Miller was the brainchild of the widely criticized family
separation policy directed against those seeking refugee status from various
Latin American countries, especially El Salvador, Honduras, and Guatemala. Channeling this anti-immigrant zealotry, Fox
talk show host, Laura Inghram declared, “The America we know and love doesn’t
exist anymore. Her outburst was in
response to the upset primary victory of the Democratic socialist, Alexandria
Ocasio-Cortez in New York’s 14th congressional district. The “we” to whom Inghram references clearly
does not include those who Ocasio-Cortez represents, or Rashida Tliab, a Palestinian-American who won the recent Democratic
primary in Michigan’s 13th congressional district. Both she and Ocasio-Cortez are likely to be
elected to the U.S. House of Representatives. As further expounded by Inghram, “massive
demographic changes have been foisted on the American people, and they are
changes that none of us ever voted for and most of us don’t like.” Who has done the “foisting” is not exactly
clear as the verb implies a level of conspiratorial intentionality that cannot
be justified by the cross current of factors underlying the motivations of
millions of immigrants who have entered the U.S. during the past 50 years.

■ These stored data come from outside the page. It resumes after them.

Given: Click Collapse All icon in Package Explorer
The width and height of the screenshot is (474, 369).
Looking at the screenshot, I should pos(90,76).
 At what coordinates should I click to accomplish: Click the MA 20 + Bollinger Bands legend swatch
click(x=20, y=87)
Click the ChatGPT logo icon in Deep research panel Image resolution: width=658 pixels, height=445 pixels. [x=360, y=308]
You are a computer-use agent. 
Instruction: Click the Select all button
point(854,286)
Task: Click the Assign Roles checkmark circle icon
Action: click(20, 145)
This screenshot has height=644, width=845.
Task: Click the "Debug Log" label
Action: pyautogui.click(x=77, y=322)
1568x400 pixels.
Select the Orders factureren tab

By “we” and “us,” Inghram means white people of vintage
European stock and not the millions of Asians, Latin Americans, African, and
Caribbean, and Middle Eastern people who have migrated to the U.S. during the
past 50 years, many of whom are naturalized citizens, in which the vast
majority possess legal status. It seems that
Inghram views the likes of those who Ocasio-Cortez and Tliab represent as
beyond the pale of those included among “real” Americans. While
this “white anxiety” is especially pernicious as channeled by Inghram, Sean
Hannity, Miller, Sessions, General Kelly, and Trump, it is rooted in the
demographic upheavals unleashed by the the Immigration
and Naturalization Act of 1965. This
landmark legislation, passed in the midst of the Civil Rights Movement,
eliminated quota restrictions against non-white as well as south east and
eastern European groups as enacted the Immigration Act of 1924.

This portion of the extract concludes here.